INPUT MATERIAL below:
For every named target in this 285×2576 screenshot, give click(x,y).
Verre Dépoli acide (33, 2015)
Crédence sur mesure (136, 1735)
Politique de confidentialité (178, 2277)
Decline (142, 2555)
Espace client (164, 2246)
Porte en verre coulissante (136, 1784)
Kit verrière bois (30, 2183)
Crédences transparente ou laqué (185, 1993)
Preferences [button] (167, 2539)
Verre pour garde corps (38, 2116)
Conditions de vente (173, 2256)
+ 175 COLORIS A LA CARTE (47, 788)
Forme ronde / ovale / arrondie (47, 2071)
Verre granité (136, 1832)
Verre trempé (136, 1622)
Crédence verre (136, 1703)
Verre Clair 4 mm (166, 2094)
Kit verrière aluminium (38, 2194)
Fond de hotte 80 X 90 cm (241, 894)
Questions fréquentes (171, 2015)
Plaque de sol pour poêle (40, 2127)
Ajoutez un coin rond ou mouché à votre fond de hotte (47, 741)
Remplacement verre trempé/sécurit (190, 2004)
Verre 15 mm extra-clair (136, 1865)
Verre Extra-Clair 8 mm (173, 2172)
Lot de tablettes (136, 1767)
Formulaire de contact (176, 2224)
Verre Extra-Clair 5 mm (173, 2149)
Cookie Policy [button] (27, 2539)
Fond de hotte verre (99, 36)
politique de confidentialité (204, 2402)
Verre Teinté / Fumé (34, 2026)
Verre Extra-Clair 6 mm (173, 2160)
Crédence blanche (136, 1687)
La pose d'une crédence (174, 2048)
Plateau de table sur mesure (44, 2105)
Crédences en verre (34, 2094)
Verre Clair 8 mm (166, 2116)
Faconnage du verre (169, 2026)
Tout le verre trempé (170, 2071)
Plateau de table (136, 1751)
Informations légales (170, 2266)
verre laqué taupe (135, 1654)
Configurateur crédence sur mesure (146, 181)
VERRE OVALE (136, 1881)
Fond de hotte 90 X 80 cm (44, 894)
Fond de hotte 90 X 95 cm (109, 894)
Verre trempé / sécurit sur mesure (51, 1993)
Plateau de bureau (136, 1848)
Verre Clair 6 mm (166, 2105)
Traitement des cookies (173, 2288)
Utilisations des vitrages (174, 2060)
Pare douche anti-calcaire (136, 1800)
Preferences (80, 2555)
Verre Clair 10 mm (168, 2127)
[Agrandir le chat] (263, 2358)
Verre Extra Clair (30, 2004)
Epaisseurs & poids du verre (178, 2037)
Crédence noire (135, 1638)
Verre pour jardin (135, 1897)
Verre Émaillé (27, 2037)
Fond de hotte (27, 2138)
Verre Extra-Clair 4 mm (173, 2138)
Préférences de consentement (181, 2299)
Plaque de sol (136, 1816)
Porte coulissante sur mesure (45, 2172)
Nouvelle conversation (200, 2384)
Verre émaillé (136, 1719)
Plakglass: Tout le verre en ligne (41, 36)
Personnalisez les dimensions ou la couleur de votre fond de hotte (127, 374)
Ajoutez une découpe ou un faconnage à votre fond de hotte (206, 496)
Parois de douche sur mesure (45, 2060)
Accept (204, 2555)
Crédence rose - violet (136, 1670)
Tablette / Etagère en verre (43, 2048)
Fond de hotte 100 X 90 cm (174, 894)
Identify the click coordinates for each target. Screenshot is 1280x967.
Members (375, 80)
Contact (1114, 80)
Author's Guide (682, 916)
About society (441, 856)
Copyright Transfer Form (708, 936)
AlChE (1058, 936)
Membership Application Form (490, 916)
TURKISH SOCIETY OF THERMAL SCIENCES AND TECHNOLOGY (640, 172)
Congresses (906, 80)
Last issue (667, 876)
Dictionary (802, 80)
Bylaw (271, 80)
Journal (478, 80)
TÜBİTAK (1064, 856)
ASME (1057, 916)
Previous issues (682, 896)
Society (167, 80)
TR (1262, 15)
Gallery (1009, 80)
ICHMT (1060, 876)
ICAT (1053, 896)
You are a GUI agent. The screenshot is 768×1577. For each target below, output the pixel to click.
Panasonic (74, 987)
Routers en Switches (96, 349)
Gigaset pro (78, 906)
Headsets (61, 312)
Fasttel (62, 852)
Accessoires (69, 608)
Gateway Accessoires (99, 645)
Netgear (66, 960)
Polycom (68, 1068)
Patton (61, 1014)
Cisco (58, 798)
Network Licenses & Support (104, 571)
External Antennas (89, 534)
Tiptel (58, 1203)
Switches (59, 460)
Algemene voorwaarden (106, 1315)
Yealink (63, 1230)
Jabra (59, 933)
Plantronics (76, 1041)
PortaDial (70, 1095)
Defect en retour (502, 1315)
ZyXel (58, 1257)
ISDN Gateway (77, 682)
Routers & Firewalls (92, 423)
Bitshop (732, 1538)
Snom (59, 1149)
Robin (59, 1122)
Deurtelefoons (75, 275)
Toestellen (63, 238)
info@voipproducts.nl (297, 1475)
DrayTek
End of INPUT MATERIAL.
ABOUT THIS EXERCISE ▸ Transcribe the entries exactly.

OUTPUT OF THE TASK ▸
For every named target in this 285×2576 screenshot, give click(x,y).
Verre Dépoli acide (33, 2015)
Crédence sur mesure (136, 1735)
Politique de confidentialité (178, 2277)
Decline (142, 2555)
Espace client (164, 2246)
Porte en verre coulissante (136, 1784)
Kit verrière bois (30, 2183)
Crédences transparente ou laqué (185, 1993)
Preferences [button] (167, 2539)
Verre pour garde corps (38, 2116)
Conditions de vente (173, 2256)
+ 175 COLORIS A LA CARTE (47, 788)
Forme ronde / ovale / arrondie (47, 2071)
Verre granité (136, 1832)
Verre trempé (136, 1622)
Crédence verre (136, 1703)
Verre Clair 4 mm (166, 2094)
Kit verrière aluminium (38, 2194)
Fond de hotte 80 X 90 cm (241, 894)
Questions fréquentes (171, 2015)
Plaque de sol pour poêle (40, 2127)
Ajoutez un coin rond ou mouché à votre fond de hotte (47, 741)
Remplacement verre trempé/sécurit (190, 2004)
Verre 15 mm extra-clair (136, 1865)
Verre Extra-Clair 8 mm (173, 2172)
Lot de tablettes (136, 1767)
Formulaire de contact (176, 2224)
Verre Extra-Clair 5 mm (173, 2149)
Cookie Policy [button] (27, 2539)
Fond de hotte verre (99, 36)
politique de confidentialité (204, 2402)
Verre Teinté / Fumé (34, 2026)
Verre Extra-Clair 6 mm (173, 2160)
Crédence blanche (136, 1687)
La pose d'une crédence (174, 2048)
Plateau de table sur mesure (44, 2105)
Crédences en verre (34, 2094)
Verre Clair 8 mm (166, 2116)
Faconnage du verre (169, 2026)
Tout le verre trempé (170, 2071)
Plateau de table (136, 1751)
Informations légales (170, 2266)
verre laqué taupe (135, 1654)
Configurateur crédence sur mesure (146, 181)
VERRE OVALE (136, 1881)
Fond de hotte 90 X 80 cm (44, 894)
Fond de hotte 90 X 95 cm (109, 894)
Verre trempé / sécurit sur mesure (51, 1993)
Plateau de bureau (136, 1848)
Verre Clair 6 mm (166, 2105)
Traitement des cookies (173, 2288)
Utilisations des vitrages (174, 2060)
Pare douche anti-calcaire (136, 1800)
Preferences (80, 2555)
Verre Clair 10 mm (168, 2127)
[Agrandir le chat] (263, 2358)
Verre Extra Clair (30, 2004)
Epaisseurs & poids du verre (178, 2037)
Crédence noire (135, 1638)
Verre pour jardin (135, 1897)
Verre Émaillé (27, 2037)
Fond de hotte (27, 2138)
Verre Extra-Clair 4 mm (173, 2138)
Préférences de consentement (181, 2299)
Plaque de sol (136, 1816)
Porte coulissante sur mesure (45, 2172)
Nouvelle conversation (200, 2384)
Verre émaillé (136, 1719)
Plakglass: Tout le verre en ligne (41, 36)
Personnalisez les dimensions ou la couleur de votre fond de hotte (127, 374)
Ajoutez une découpe ou un faconnage à votre fond de hotte (206, 496)
Parois de douche sur mesure (45, 2060)
Accept (204, 2555)
Crédence rose - violet (136, 1670)
Tablette / Etagère en verre (43, 2048)
Fond de hotte 100 X 90 cm (174, 894)
Identify the click coordinates for each target. Screenshot is 1280x967.
Members (375, 80)
Contact (1114, 80)
Author's Guide (682, 916)
About society (441, 856)
Copyright Transfer Form (708, 936)
AlChE (1058, 936)
Membership Application Form (490, 916)
TURKISH SOCIETY OF THERMAL SCIENCES AND TECHNOLOGY (640, 172)
Congresses (906, 80)
Last issue (667, 876)
Dictionary (802, 80)
Bylaw (271, 80)
Journal (478, 80)
TÜBİTAK (1064, 856)
ASME (1057, 916)
Previous issues (682, 896)
Society (167, 80)
TR (1262, 15)
Gallery (1009, 80)
ICHMT (1060, 876)
ICAT (1053, 896)
You are a GUI agent. The screenshot is 768×1577. For each target below, output the pixel to click.
Panasonic (74, 987)
Routers en Switches (96, 349)
Gigaset pro (78, 906)
Headsets (61, 312)
Fasttel (62, 852)
Accessoires (69, 608)
Gateway Accessoires (99, 645)
Netgear (66, 960)
Polycom (68, 1068)
Patton (61, 1014)
Cisco (58, 798)
Network Licenses & Support (104, 571)
External Antennas (89, 534)
Tiptel (58, 1203)
Switches (59, 460)
Algemene voorwaarden (106, 1315)
Yealink (63, 1230)
Jabra (59, 933)
Plantronics (76, 1041)
PortaDial (70, 1095)
Defect en retour (502, 1315)
ZyXel (58, 1257)
ISDN Gateway (77, 682)
Routers & Firewalls (92, 423)
Bitshop (732, 1538)
Snom (59, 1149)
Robin (59, 1122)
Deurtelefoons (75, 275)
Toestellen (63, 238)
info@voipproducts.nl (297, 1475)
DrayTek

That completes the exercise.